Stated exercise =
Put the lines from the start of the records up to and including the line with "Image resolution: width=2576 pixels, height=644" into a Markdown table with the columns No. and Line, skipping any blank lines.

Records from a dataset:
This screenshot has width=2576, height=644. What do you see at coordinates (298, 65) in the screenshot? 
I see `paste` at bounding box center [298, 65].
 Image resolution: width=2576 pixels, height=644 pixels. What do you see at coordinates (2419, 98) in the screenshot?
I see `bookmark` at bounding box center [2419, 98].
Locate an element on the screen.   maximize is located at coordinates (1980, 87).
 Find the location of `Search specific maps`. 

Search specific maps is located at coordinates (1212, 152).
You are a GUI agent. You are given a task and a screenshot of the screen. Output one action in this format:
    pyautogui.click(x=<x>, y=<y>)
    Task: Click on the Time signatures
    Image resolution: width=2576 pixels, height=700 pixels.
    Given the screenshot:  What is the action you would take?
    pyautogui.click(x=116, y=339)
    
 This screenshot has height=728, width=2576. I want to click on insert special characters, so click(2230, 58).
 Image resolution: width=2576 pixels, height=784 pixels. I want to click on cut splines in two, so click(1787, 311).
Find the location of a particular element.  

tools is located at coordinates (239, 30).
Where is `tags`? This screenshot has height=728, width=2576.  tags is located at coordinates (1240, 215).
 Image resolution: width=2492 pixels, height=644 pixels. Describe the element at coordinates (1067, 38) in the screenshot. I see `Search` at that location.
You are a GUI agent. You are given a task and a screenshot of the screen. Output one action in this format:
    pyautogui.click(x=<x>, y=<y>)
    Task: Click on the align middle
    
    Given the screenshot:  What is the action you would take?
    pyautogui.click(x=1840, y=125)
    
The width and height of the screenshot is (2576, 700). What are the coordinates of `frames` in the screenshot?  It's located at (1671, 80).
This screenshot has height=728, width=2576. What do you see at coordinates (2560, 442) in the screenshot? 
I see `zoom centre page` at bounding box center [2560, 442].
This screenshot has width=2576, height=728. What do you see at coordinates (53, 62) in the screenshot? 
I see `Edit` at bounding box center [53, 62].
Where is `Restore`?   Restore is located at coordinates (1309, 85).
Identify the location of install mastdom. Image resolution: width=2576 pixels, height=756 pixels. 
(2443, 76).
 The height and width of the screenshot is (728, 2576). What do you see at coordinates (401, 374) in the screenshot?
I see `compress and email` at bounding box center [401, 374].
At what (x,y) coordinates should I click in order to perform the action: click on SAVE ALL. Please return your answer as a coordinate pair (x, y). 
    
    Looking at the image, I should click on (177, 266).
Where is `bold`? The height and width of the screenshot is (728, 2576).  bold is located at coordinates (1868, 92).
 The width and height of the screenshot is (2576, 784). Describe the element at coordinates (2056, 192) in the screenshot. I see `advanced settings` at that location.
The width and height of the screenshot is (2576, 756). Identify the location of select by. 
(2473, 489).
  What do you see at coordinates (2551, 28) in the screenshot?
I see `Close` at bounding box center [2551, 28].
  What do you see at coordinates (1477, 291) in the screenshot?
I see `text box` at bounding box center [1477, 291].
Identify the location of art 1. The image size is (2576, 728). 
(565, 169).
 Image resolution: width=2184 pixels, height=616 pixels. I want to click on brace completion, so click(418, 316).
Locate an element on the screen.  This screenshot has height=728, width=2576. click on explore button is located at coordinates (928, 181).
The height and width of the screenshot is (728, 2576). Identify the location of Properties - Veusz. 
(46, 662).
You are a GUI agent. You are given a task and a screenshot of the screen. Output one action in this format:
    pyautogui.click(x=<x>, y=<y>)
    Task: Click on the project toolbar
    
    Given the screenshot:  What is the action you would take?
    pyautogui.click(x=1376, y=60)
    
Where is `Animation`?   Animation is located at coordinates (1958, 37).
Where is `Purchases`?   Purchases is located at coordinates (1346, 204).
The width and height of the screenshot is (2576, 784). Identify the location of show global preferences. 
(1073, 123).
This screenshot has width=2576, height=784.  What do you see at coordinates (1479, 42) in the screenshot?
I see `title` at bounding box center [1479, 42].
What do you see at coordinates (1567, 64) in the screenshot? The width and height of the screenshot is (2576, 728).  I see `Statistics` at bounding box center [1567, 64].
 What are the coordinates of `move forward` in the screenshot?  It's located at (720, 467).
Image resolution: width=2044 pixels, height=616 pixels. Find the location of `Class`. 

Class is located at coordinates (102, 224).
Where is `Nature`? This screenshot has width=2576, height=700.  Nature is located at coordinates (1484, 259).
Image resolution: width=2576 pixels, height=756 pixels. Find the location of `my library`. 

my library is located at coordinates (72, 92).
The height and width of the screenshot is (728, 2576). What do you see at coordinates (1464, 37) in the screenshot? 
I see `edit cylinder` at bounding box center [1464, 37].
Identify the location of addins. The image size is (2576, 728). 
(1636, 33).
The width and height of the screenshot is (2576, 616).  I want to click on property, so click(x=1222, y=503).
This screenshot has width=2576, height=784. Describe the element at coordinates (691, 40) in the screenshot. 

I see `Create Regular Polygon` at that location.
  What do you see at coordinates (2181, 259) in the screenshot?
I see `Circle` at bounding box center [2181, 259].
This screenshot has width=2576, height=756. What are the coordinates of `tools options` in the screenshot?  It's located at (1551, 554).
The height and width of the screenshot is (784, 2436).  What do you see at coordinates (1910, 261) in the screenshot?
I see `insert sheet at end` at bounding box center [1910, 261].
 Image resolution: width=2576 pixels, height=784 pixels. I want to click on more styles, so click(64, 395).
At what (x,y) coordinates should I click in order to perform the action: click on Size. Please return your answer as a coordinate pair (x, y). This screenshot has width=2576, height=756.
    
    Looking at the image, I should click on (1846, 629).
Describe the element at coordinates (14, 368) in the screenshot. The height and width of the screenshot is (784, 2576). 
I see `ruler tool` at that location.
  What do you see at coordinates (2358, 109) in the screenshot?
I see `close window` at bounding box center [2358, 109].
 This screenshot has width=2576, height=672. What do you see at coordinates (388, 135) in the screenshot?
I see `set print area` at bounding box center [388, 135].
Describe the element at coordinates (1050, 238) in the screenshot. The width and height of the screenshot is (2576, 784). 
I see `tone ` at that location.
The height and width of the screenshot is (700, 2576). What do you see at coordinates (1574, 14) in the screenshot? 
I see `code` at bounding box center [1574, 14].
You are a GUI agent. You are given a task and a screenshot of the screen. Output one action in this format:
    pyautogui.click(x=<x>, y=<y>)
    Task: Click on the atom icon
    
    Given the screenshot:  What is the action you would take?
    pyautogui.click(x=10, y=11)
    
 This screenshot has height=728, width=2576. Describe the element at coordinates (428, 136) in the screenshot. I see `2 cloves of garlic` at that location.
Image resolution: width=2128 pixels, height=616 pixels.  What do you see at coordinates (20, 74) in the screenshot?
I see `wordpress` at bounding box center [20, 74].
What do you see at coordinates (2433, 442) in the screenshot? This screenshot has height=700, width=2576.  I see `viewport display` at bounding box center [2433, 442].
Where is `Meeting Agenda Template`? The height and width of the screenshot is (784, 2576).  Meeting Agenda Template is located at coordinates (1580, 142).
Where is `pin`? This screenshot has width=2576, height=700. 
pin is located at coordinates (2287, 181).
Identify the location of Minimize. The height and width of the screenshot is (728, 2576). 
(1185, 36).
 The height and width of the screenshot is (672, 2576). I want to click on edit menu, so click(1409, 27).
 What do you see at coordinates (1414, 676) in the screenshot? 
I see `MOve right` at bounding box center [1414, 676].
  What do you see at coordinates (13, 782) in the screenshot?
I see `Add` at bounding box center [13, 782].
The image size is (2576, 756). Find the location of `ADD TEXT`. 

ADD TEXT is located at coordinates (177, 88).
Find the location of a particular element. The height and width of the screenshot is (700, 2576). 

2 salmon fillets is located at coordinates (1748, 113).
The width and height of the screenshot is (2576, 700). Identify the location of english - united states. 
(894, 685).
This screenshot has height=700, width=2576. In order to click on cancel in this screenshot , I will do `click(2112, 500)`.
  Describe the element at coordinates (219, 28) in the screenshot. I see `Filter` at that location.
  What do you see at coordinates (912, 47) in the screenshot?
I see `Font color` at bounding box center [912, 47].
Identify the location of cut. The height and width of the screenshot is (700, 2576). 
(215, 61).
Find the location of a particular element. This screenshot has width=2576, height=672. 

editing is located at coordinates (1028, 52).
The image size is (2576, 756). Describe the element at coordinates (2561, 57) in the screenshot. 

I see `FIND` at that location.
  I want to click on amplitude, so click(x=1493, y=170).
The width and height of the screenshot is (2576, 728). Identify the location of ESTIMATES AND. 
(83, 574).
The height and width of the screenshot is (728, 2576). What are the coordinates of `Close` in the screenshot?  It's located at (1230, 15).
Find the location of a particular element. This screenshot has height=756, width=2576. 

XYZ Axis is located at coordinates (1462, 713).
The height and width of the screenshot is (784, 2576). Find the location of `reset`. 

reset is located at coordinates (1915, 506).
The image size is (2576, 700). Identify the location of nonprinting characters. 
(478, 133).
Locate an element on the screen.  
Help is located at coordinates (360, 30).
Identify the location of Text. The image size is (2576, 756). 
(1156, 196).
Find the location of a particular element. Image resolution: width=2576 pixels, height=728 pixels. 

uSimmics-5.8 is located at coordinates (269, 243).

Finished exercise =
| No. | Line |
|---|---|
| 1 | This screenshot has width=2576, height=644. What do you see at coordinates (298, 65) in the screenshot?  |
| 2 | I see `paste` at bounding box center [298, 65]. |
| 3 |  Image resolution: width=2576 pixels, height=644 pixels. What do you see at coordinates (2419, 98) in the screenshot? |